“Journalism” versus the National Interest

January 16, 2005

I just watched part of Wolf Blitzer’s interview of Seymoour Hersh on CNN’s Late Edition about Hersh’s New Yorker magazine article published today. Hersh reports that the U.S. “has been conducting secret reconnaissance missions inside Iran to help identify potential nuclear, chemical and missile targets.” In the interview Hersh said that he believed President Bush has given Donald Rumsfeld and his neoconservative cabal at the Pentagon the authority to go ahead with this planning, basically cutting the CIA out of the process. Hersh reports, incredulously, that the Pentagon views war against terrorism as a global phenomenon with Iraq being just one campaign. Duh!.

Iran is just the beginning. Other rogue nations are potential targets as well. And Hersh believes, it seems, that there is a sinister method to Bush’s madness in characterizing these various operations as primary military rather than intelligence: it will allow him to circumvent legal restrictions imposed on the CIA’s covert actions overseas. (Of course it was liberals like Hersh who saw to the implementation of such restrictions in the first place.)

So far, it appears that the White House is denying the factual accuracy of Hersh’s report. They should, regardless of whether it’s true or not, if our national security interests are to mean anything. Can you imagine the kind of journalistic ethic we are operating under that would celebrate, rather than condemn, the type of report that Hersh has just belched forth? If in fact the United States is engaged in covert operations to determine the nature, extent, and location of WMD and WMD delivery systems in Iran, what possible constructive purpose can be served by the publication of such information — unless you consider helping our enemies in the War on Terror, such as Iran, a constructive purpose?

People in the liberal media, like Hersh, apparently are so distrustful of the Bush administration and so fearful of the “neocon” influence at the Pentagon that they are apparently willing to subordinate our national security interests to undermine this influence in the administration. During the interview I didn’t notice Wolf raising one question with Hersh about the propriety of his report. These self-anointed journalists of the Old Media believe their motives are beyond scrutiny. They serve a higher calling. Their wisdom transcends national loyalties; they goodness cannot be confined to artificial nation state constructs.

Hersh’s report — true or not — is shameful and disgraceful and people should call him to the carpet for it. I suppose we’ll see the New York Times, the Los Angeles Times, The Washington Post, and other MSM dinosaurs railing against this over the next few days. It’s time that the New Media jumped all over this and called into question Hersh, the Old Media and their unpatriotic reporting here.

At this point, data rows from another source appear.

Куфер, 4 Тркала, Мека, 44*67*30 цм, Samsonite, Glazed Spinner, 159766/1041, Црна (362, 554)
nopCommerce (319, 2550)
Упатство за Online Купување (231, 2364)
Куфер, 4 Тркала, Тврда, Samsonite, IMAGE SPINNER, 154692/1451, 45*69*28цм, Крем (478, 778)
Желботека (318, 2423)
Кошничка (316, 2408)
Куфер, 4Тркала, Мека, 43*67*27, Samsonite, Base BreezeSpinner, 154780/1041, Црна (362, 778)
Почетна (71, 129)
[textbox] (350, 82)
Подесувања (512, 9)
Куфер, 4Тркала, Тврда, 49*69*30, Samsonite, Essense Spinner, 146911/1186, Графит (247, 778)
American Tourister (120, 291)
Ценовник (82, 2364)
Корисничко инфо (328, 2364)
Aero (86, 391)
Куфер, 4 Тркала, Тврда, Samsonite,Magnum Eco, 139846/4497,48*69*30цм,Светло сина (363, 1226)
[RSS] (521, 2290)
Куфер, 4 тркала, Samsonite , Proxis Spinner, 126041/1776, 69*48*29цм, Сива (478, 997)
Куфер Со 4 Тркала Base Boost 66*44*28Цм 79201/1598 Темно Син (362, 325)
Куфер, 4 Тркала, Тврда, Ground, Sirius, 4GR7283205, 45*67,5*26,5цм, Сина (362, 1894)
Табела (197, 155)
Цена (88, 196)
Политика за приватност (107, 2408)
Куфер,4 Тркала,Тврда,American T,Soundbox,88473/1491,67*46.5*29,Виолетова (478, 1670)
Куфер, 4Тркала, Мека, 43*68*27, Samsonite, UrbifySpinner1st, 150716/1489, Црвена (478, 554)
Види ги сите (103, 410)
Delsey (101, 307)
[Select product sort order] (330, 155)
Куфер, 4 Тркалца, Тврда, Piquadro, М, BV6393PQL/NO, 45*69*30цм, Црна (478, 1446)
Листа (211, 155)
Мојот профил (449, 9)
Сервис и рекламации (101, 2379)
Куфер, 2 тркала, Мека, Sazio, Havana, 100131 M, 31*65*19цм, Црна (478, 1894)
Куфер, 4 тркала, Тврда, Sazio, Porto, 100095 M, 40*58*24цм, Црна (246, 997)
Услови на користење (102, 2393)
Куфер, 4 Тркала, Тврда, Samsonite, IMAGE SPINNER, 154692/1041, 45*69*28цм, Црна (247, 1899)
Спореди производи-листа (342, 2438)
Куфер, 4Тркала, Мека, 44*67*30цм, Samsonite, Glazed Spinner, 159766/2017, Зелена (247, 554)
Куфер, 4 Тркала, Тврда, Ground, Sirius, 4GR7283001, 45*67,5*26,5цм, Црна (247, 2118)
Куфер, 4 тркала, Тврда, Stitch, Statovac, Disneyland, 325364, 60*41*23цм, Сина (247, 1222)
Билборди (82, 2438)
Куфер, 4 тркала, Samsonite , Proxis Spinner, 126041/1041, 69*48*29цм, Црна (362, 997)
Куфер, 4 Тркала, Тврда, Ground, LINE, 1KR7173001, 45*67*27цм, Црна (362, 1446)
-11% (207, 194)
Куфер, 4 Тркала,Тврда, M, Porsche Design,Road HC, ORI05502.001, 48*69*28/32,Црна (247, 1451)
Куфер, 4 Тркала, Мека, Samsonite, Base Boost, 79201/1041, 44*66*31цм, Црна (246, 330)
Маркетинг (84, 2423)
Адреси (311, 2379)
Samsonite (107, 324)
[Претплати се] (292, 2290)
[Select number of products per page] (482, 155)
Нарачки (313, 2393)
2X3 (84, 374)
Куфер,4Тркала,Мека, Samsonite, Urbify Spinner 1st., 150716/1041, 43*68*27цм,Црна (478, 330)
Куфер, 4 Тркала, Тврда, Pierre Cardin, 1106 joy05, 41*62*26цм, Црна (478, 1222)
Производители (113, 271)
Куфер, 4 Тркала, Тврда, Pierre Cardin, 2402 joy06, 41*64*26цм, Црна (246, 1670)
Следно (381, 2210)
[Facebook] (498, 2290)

Yes, I said it: unpatriotic. If tipping off the enemy isn’t unpatriotic can you tell me what is? And don’t you dare tell me the public has a right to know. There are certain things the public must not know, because if it knows, so does the enemy. You can’t protect a public that insists on being informed as to sensitive intelligence and military operations. It’s time we remove this artificial halo from this public’s right to know construct.